Muscle energy technique (MET) is commonly utilized method for achieving tonus release (inhibition) in a muscle before stretching. The approach involves the introduction of an isometric contraction to the affected muscle producing postisometric relaxation through the influence of the Golgi tendon organs (autogenic inhibition). It may also be applied to the antagonistic muscle group producing reciprocal inhibition in the offending agonistic muscle(s). Fryer and Fossum have hypothesized that the sequence of muscle and joint mechanoreceptor activation evokes firing of local somatic efferents. This in turn leads to sympathoexcitation and activation of the periaqueductal gray matter, which plays a role in the descending modulation of pain.

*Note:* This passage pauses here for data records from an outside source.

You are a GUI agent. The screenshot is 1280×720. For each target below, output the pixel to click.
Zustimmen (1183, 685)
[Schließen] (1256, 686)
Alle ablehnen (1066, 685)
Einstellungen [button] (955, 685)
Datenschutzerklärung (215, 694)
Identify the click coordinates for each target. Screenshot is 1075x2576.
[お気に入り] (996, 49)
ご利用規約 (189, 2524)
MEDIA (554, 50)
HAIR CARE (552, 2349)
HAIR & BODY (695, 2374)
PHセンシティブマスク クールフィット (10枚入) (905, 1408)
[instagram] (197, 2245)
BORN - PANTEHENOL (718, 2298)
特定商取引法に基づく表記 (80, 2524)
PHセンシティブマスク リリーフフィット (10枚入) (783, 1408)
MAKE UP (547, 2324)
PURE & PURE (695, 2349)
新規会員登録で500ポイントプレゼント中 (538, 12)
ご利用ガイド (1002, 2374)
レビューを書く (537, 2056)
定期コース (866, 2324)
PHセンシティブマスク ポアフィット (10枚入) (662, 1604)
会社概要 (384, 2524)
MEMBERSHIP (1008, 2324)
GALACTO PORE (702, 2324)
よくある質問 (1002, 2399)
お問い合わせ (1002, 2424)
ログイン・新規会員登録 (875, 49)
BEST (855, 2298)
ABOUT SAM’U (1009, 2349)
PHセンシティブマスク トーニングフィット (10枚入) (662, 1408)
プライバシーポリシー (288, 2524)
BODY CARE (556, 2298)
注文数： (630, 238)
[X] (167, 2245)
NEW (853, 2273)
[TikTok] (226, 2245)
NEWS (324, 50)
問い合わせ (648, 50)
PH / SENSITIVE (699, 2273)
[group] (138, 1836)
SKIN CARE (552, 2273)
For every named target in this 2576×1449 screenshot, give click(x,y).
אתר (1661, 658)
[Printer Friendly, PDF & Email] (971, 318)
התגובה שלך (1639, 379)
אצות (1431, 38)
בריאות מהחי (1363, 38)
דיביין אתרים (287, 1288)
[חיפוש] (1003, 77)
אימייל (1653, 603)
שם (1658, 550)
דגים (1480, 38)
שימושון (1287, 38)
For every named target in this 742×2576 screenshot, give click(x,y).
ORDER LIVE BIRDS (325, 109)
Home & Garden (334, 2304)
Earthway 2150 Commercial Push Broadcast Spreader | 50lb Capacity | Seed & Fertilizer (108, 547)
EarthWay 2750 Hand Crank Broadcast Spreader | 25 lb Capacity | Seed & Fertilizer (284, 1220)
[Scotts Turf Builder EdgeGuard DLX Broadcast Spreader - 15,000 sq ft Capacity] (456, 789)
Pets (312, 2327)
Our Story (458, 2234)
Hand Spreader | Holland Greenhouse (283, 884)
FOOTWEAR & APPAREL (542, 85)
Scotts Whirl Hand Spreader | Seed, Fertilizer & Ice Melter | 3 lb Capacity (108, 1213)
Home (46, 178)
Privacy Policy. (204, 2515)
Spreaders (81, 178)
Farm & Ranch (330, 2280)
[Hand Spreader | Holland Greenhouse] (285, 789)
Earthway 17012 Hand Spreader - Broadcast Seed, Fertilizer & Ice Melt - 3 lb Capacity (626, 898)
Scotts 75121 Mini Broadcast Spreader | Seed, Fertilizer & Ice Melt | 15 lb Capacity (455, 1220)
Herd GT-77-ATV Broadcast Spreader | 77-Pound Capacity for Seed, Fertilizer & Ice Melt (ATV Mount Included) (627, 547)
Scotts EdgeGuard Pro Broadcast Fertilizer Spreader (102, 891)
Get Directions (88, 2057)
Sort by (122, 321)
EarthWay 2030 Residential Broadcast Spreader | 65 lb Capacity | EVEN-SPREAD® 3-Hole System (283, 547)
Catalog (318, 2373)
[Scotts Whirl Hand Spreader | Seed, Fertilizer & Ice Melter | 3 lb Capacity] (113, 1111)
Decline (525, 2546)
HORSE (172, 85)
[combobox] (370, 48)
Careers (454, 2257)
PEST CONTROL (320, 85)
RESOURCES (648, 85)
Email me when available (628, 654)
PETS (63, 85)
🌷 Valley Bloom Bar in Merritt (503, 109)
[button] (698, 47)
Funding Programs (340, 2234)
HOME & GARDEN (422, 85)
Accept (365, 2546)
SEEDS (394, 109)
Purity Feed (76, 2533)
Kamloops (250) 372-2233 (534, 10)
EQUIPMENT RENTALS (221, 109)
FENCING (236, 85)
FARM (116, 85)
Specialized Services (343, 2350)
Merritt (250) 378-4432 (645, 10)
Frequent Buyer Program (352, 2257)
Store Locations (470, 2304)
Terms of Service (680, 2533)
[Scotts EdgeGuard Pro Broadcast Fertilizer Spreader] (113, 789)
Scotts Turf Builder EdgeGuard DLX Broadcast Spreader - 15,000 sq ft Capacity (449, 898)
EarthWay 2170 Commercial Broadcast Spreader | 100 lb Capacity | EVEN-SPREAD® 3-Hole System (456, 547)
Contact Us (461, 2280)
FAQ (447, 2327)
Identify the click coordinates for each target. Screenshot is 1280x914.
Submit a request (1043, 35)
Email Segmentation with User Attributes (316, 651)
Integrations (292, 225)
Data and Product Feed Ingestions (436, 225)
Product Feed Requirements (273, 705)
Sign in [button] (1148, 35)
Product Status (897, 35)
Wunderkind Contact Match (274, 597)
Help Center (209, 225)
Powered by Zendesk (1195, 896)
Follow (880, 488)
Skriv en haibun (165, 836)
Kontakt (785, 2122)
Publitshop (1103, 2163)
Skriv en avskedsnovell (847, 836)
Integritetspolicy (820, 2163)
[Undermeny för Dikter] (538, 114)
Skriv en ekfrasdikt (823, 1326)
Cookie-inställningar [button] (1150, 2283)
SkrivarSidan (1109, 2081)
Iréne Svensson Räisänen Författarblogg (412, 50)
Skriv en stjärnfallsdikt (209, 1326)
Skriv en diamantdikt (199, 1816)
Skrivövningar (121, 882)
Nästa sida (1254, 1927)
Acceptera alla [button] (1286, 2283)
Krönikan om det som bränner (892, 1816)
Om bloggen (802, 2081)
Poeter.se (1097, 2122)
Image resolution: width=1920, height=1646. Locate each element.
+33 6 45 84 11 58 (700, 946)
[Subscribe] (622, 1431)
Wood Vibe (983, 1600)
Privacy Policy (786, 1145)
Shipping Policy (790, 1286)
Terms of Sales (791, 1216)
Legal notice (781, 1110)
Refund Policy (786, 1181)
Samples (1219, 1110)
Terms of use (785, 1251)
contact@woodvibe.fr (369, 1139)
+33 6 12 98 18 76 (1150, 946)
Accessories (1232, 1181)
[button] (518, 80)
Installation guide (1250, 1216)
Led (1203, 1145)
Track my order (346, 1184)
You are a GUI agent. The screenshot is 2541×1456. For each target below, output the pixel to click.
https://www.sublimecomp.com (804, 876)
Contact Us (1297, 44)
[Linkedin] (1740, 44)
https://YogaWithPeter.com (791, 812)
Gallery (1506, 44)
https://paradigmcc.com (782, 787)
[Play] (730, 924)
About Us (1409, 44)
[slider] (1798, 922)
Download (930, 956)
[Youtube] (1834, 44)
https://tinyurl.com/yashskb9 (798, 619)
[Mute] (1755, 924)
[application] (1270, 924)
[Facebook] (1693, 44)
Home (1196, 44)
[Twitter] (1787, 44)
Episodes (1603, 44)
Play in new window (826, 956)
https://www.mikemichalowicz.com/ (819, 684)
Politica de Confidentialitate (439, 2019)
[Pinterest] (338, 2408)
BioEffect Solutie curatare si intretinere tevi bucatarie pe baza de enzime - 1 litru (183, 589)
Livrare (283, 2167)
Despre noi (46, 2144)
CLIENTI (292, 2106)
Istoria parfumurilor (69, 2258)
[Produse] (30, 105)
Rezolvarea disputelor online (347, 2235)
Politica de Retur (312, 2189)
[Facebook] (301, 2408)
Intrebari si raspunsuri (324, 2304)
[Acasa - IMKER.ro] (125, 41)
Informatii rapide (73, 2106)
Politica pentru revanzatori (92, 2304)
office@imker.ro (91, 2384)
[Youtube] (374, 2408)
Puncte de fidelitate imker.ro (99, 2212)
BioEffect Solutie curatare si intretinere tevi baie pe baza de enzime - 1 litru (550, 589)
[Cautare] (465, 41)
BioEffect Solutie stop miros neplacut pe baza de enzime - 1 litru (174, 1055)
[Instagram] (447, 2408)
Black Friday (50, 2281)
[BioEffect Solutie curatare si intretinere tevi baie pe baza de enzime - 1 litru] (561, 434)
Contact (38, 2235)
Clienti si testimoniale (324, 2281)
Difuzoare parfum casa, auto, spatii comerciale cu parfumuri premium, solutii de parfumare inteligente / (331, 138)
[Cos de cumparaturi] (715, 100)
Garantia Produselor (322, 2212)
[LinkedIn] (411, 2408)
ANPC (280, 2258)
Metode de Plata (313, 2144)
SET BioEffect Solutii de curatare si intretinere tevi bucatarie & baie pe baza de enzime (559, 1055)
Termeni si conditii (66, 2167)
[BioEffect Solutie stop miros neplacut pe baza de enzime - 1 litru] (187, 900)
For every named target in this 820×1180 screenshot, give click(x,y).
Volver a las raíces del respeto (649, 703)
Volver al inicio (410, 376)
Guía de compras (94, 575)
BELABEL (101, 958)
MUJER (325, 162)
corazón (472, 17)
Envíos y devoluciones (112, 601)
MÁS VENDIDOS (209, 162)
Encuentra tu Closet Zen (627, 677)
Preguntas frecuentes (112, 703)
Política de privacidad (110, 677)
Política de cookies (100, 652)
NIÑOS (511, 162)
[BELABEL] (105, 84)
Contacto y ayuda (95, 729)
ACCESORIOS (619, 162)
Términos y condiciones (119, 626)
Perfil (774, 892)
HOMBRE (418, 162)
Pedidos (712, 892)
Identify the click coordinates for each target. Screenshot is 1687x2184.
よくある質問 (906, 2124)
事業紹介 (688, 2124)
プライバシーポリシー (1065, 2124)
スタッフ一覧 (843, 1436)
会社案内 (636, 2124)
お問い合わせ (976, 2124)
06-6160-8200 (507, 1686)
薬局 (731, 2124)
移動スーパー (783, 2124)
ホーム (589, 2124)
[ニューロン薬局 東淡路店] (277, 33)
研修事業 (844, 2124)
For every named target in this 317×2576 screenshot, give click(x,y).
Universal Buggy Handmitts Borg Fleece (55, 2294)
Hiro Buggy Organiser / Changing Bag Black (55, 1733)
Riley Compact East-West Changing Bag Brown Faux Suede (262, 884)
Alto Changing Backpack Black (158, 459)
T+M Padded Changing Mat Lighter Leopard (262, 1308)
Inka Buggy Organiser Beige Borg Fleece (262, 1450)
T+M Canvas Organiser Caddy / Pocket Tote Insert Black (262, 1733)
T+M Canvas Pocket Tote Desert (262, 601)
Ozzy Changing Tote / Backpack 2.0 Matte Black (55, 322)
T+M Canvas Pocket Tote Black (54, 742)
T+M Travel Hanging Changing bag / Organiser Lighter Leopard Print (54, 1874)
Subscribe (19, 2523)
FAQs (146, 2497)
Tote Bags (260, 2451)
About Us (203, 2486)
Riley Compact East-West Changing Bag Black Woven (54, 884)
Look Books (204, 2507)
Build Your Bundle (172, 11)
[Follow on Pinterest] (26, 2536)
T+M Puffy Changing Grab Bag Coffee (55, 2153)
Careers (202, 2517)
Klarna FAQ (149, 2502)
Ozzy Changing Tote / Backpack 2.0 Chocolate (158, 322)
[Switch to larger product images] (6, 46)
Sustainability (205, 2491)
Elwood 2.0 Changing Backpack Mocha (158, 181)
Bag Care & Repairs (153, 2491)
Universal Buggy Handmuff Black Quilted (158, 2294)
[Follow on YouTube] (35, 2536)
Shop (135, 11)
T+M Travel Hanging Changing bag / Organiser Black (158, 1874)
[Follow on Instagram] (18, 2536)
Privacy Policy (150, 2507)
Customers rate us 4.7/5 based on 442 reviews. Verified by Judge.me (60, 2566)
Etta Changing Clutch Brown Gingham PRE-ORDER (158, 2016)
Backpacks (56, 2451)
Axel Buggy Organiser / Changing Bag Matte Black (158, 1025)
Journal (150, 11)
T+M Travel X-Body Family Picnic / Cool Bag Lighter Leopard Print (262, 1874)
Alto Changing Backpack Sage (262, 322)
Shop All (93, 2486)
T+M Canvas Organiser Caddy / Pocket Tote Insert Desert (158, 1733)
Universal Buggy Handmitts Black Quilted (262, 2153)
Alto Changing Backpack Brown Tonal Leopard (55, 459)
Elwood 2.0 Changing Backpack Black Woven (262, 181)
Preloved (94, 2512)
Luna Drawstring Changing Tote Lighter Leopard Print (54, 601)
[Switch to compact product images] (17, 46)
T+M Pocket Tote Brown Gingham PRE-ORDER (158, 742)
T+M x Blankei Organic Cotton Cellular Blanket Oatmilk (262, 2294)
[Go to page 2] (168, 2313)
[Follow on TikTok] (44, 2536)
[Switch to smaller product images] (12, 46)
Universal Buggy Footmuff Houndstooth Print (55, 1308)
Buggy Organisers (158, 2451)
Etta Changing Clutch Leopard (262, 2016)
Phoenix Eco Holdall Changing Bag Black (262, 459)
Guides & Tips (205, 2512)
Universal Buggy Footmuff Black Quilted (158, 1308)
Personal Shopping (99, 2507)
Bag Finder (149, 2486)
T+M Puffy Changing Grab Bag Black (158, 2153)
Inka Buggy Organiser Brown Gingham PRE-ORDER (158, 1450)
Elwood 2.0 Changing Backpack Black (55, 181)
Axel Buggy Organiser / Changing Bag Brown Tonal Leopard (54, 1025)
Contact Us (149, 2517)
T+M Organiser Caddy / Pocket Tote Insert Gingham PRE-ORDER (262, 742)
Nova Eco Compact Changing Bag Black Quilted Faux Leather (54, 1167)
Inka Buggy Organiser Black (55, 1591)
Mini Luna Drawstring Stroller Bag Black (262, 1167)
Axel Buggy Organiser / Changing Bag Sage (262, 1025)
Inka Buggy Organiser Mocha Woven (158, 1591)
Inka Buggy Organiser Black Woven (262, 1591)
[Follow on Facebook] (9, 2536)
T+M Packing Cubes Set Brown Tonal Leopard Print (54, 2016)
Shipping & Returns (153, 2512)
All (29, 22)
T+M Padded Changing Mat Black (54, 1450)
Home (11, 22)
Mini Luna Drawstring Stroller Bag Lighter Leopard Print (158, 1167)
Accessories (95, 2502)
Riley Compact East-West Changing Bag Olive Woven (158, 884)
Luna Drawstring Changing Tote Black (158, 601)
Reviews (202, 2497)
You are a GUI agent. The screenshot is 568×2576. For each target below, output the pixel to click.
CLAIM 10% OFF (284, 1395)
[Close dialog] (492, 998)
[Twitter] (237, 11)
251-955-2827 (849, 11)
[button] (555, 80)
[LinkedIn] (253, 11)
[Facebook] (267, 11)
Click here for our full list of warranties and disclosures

Owing to stimulation of mechanoreceptors, simultaneous gating of the nociceptive impulses takes place in the dorsal horn of the spinal cord .  Thus, the purpose of this study is to examine the effectiveness of IC versus MET in the treatment of upper trepezius MTrPs.
| Materials and Methods|| |
A quasi experimental design [Comparative study] was conducted with convenient sampling method. Study was done on upper trepezius MTrP patients. Thirty (n = 30) subjects who fulfilled the inclusion and exclusion criteria were included and they were divided into two groups, Group A (IC with ultrasound, n = 15) and Group B (MET with ultrasound, n = 15) and treated for three sessions/week for 4 weeks. [ 7 ] Study is done in outpatient Department of Physiotherapy.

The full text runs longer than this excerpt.